Optical lithography or photolithography has been widely used in the semiconductor industry in connection with the formation of a wide range of structures present in integrated circuit (IC) devices. The photolithography process generally begins with the formation of a photoresist layer on or over the top surface of a semiconductor substrate or wafer (or some intermediate layer). A reticle or mask having fully light non-transmissive opaque regions, which are often formed of chrome, and fully light transmissive clear regions, which are often formed of quartz, is positioned over the photoresist-coated wafer.
The mask is placed between a radiation or light source, which produces light of a pre-selected wavelength (e.g., ultraviolet light) and geometry, and an optical lens system, which may form part of a stepper or scanner apparatus. When light from the light source is directed onto the mask, the light is focused to generate a reduced mask image on the wafer, typically using the optical lens system, which contains one or several lenses, filters, and/or mirrors. The light passes through the clear regions of the mask to expose the underlying photoresist layer and is blocked by the opaque regions of the mask, leaving that underlying portion of the photoresist layer unexposed. The exposed photoresist layer can then be developed, typically through chemical removal of the exposed or unexposed regions of the photoresist layer. The end result is a semiconductor wafer coated with a photoresist layer exhibiting a desired pattern, which defines geometries, features, lines and shapes of that layer. This pattern can then be used for etching underlying regions of the wafer. geometries, features, lines and shapes of that layer. This pattern can then be used for etching underlying regions of the wafer.
There is a pervasive trend in the art of IC device design and fabrication to increase the density with which various structures are arranged and manufactured. As such, minimum line widths (often referred to as critical dimension (CD)), separations between lines, and pitch are becoming increasingly smaller. For example, nodes having a CD of about 45 nanometers (nm) to about 65 nm have been proposed. In the sub-micron processes employed to achieve devices of this scale, silicon yield is affected by factors such as reticle/mask pattern fidelity, optical proximity effects and photoresist processing. Some of the more prevalent concerns include line end pullback, corner rounding and line width variations. These concerns are largely dependent on local pattern density and topology.

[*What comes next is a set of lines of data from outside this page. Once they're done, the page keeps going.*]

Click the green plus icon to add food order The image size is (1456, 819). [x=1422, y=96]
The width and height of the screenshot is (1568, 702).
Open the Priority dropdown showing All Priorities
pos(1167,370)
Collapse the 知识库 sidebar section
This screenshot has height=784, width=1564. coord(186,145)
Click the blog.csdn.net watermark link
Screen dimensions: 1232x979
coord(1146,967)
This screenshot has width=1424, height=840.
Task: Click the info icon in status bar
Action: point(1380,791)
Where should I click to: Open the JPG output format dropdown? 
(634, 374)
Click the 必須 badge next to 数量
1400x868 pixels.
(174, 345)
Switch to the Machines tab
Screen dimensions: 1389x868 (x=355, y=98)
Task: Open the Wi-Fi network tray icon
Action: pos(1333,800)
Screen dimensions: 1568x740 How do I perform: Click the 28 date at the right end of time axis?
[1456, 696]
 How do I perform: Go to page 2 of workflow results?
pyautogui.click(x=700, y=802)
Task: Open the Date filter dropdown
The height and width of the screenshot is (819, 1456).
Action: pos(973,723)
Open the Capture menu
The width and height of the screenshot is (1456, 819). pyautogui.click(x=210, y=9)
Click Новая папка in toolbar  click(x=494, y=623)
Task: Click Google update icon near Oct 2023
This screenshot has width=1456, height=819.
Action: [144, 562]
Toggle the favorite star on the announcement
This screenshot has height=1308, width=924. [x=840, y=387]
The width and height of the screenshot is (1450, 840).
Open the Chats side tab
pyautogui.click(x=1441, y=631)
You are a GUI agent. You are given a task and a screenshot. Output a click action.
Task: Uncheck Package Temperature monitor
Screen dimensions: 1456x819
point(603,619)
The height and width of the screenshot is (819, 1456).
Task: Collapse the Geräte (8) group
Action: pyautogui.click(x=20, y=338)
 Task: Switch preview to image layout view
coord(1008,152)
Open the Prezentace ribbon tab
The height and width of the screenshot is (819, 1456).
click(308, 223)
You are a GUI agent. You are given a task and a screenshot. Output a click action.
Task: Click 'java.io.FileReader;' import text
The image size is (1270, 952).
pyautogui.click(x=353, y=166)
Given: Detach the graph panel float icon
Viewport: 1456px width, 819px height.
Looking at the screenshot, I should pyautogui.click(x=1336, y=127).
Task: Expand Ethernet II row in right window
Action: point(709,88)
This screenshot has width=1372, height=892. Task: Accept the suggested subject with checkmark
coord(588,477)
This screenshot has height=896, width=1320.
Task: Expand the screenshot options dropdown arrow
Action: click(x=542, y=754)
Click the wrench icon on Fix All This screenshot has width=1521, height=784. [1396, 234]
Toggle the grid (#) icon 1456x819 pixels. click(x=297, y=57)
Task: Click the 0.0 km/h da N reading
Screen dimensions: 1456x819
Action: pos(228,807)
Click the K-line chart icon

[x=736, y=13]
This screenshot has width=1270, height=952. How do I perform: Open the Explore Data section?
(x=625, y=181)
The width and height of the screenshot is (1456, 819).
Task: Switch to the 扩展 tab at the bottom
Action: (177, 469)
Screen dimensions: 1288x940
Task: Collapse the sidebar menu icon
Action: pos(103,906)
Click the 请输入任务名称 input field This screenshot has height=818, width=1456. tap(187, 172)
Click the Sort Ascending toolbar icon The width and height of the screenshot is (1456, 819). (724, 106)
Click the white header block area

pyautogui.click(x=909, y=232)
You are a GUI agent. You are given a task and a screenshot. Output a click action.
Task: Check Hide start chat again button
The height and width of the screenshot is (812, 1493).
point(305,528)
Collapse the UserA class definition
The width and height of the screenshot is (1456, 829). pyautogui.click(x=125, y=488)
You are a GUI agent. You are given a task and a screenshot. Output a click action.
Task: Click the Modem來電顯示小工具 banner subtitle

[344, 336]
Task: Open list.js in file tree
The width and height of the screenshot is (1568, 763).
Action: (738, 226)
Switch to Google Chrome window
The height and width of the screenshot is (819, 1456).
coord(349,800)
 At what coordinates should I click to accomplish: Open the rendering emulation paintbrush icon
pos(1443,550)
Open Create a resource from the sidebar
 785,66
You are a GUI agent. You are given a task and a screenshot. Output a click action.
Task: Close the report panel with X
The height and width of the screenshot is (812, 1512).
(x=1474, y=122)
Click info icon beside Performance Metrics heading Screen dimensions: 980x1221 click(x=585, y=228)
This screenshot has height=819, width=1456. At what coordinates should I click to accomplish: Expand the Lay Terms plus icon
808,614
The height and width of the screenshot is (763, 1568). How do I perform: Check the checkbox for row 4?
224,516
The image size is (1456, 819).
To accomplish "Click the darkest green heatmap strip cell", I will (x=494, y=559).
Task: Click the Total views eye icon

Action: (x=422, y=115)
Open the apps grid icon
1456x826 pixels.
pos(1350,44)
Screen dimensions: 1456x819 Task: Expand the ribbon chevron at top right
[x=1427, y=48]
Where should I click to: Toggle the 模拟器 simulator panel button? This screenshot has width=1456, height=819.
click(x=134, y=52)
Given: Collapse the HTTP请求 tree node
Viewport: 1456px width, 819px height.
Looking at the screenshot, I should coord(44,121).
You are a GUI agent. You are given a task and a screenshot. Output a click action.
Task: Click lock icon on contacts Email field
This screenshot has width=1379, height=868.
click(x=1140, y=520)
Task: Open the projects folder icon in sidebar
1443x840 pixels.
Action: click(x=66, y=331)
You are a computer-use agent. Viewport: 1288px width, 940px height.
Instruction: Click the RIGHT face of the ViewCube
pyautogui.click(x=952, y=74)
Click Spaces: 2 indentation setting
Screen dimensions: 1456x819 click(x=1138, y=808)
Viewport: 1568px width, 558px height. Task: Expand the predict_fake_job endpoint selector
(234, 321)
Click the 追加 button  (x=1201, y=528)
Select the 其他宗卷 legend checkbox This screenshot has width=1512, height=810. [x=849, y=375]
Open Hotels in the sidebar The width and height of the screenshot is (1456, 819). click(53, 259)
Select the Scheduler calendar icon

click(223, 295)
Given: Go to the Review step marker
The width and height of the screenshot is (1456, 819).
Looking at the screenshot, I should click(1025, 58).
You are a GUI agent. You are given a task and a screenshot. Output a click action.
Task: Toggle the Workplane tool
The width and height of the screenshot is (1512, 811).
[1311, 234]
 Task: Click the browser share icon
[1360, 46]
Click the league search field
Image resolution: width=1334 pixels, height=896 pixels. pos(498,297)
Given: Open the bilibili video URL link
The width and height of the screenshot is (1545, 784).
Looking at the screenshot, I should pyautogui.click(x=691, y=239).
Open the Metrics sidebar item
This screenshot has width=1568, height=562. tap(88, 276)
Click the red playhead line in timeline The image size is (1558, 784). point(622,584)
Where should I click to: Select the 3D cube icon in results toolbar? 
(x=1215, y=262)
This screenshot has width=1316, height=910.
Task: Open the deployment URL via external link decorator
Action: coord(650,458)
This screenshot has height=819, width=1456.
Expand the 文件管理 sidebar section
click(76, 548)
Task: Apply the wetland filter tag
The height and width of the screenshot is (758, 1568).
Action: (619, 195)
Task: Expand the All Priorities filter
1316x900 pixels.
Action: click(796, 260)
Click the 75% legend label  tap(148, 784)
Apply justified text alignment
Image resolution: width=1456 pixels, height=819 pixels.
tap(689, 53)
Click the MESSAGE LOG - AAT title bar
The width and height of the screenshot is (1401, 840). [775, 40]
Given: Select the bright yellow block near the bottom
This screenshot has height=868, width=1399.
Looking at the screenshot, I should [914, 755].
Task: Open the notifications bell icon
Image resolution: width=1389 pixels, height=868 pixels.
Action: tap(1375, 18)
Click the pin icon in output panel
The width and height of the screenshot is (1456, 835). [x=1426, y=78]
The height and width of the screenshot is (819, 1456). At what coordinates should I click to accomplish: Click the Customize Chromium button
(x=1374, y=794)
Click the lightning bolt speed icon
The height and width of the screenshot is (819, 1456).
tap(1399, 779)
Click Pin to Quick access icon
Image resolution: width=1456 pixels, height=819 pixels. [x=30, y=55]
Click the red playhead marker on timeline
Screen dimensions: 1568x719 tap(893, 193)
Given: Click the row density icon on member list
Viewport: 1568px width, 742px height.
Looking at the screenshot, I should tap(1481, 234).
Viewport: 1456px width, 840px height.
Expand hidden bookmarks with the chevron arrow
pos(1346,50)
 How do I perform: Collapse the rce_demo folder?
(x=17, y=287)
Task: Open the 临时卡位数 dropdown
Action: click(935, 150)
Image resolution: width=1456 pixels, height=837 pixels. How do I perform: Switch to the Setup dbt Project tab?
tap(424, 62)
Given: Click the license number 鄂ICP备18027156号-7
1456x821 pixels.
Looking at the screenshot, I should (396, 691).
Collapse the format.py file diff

Optical proximity correction (OPC) has been used to improve image fidelity. In general, current OPC techniques involve running a computer simulation that takes an initial data set, having information related to the desired pattern or layout, and manipulates the data set to arrive at a corrected data set in an attempt to compensate for the above-mentioned concerns. Briefly, the OPC process can be governed by a set of geometric rules (i.e., “rule-based OPC” employing fixed rules for geometric manipulation of the data set), a set of modeling principles (i.e., “model-based OPC” employing predetermined behavior data to drive geometric manipulation of the data set) or a hybrid combination of rule-based OPC and model-based OPC.
The computer simulation can involve iteratively refining the data set using, for example, an edge placement error value as a benchmark for the compensating process. That is, the data set can be manipulated based on the rules and/or models and the predicted placement of the edges contained in the pattern can be compared against their desired placement. For each edge, or segment thereof depending on how the edges are fragmented in the data set, a determination of how far the predicted edge/segment placement deviates from the desired location is derived. For instance, if the predicted edge placement corresponds to the desired location, the edge placement error for that edge will be zero.
While conventional OPC techniques have been effective for generating OPC edge movements to correct for proximity effects and other manufacturability concerns, these OPC techniques have been based on a simulation that does not include or otherwise take into account scattered light within the photolithography apparatus or scanner. However, all scanners produce undesirable scattered light that reaches the image plane, which is commonly referred to as flare. Flare can lead to several deleterious effects, such as degraded image contrast and CD variation.
Accordingly, a need exists in the art for an improved OPC technique that compensates for flare.